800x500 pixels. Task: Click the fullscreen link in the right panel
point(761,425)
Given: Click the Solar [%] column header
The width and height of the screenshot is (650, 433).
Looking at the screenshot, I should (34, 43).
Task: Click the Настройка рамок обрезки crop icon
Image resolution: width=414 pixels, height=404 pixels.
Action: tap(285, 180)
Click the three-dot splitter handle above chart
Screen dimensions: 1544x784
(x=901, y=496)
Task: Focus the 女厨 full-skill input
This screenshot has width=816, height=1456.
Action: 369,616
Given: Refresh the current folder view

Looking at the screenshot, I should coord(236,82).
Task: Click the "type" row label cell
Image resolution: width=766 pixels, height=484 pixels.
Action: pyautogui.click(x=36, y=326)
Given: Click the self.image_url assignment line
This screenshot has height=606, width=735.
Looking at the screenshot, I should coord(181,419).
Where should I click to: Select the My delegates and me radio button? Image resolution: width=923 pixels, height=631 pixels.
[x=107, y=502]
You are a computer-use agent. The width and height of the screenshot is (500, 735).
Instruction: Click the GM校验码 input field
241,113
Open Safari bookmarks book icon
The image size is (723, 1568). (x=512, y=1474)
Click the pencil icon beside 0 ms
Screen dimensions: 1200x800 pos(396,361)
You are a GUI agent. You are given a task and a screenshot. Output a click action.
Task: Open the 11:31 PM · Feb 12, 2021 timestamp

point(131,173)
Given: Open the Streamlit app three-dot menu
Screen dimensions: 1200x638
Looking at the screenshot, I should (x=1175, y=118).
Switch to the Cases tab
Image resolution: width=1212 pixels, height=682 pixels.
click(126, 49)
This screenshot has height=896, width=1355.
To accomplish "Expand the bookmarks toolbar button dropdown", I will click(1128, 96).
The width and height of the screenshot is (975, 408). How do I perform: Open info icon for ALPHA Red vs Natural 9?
===============
▶ [Assignment] Show each line of the material holding "three".

▶ [Your response]
Click the three-dot splitter handle above chart
Given: Open the Streamlit app three-dot menu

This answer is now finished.